Another common pattern is

``````function dostuff!(buffer,args...)
[...]
end
dostuff(args...) = dostuff!(allocateBuffer(args...),args...)
``````
6 Likes

NB: even though a buffer was passed to it, this still allocates a vector to store the result of `map`. You’d need something like this to avoid allocating:

``````function y = sum_of_fractions!(buffer, a)
map!(x -> 1/(x+a), buffer, 1:10)
return sum(buffer)
end
``````
4 Likes

For example:

``````function sum_of_fractions!(buffer::AbstractVector, a::Real)
# https://docs.julialang.org/en/v1/manual/performance-tips/#man-performance-captured
fun = let a = a
x -> 1/(x + a)
end

map!(fun, buffer, 1:length(buffer))
sum(buffer)
end

function sum_of_fractions(::Type{T}, len::Integer, a::Real) where {T}
sum_of_fractions!(zeros(T, len), a)
end
``````

Regarding the order of the parameters of the mutating function, see the manual’s style guide: section.
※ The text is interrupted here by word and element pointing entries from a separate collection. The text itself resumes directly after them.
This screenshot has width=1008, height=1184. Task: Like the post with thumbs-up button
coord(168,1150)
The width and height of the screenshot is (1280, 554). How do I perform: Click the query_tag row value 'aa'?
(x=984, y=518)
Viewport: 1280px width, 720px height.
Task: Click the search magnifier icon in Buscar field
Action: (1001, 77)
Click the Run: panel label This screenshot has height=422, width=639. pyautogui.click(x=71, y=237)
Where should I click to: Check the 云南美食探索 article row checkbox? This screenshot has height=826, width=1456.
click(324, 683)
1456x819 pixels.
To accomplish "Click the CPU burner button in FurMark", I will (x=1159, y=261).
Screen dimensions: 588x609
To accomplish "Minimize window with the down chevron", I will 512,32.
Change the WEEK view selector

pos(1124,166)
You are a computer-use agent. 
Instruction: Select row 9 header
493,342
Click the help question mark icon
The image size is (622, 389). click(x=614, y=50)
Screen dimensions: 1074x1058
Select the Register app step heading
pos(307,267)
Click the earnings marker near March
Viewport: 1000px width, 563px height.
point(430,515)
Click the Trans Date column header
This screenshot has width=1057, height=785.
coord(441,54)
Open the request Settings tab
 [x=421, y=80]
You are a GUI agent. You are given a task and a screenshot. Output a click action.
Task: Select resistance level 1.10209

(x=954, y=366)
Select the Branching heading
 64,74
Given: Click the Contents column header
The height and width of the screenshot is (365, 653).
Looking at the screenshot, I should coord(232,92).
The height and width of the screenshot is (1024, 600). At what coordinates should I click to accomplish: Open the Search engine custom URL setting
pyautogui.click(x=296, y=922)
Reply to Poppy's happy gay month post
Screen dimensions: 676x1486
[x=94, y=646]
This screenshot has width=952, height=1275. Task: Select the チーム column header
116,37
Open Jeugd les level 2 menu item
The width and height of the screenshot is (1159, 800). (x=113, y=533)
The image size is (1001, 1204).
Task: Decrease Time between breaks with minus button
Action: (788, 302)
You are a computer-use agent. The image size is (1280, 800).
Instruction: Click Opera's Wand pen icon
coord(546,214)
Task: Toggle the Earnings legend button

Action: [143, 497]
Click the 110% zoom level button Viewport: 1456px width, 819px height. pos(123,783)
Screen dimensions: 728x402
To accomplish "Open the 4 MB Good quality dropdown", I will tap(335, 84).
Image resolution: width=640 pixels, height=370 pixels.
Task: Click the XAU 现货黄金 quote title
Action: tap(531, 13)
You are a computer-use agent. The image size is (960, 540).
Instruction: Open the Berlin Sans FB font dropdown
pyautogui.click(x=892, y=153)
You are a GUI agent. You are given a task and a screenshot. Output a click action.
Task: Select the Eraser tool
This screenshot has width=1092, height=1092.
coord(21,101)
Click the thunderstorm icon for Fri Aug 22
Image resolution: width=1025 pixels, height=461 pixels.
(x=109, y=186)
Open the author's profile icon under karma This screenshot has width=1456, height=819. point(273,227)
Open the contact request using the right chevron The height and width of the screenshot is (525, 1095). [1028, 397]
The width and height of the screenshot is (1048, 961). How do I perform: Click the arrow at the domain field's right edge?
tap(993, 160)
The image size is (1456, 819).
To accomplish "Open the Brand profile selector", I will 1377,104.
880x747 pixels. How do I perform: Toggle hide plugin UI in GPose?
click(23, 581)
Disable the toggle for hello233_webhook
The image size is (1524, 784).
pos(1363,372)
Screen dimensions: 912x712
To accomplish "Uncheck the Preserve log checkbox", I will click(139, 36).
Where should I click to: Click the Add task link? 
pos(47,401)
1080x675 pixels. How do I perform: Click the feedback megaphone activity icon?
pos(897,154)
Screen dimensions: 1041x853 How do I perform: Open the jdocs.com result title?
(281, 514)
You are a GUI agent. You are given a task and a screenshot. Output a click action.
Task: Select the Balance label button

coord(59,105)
Instead of putting the closure into a local variable, it might sometimes be nicer to create it with a global function:

``````function my_callable_object(b)
let a = b
x -> 1/(x + a)
end
end
``````

Then create your function by calling `my_callable_object`, like `my_callable_object(a)`.

3 Likes

Actually in this case I would not use it, and have the name of the variable (`buffer`) be very clear in that it won’t use the content of `buffer` in the computation. The other alternative, mentioned above, is to have two methods:

``````function foo(x)
buffer = similar(x)
return foo!(buffer, x)
end

function foo!(buffer, x)
...
end
``````
3 Likes

Also of note to know about in case it helps: Bumper.jl. I believe it’s very stable and useful now on Linux at least. It will also Work on Windows, less tested, and if it seems to work there or on any platform then it’s as good as on Linux. It’s just that Windows doesn’t overcommit, so it could possibly run out of space in extreme situations.

Is this idiomatic? I believe you would (want to) define `foo!` if you want to change arguments. And would have a corresponding `foo`, that doesn’t and reuse that code. Though your way works too, to simplify into one function. Using ! is actually just a convention, though useful to maintain.

I’m thinking, since it’s a common pattern, to have these two similarily named functions, can and should it be handled with a macro, that defines the other for you?

``````function y = sum_of_fractions(a)
``````

Note, this is not idiomatic. You could skip `y =` I think this may be from or similar syntax to MATLAB?! [Or you can skip function and use the short form. Though I believe that 3rd form (and more!) works too and you’re making a function named y, as synonym?]

1 Like

It’s a syntax error, in fact.

1 Like

Oops yes, I wrote this example code from scratch in the forum post and I included a Matlabism. Sorry, I’ll fix it.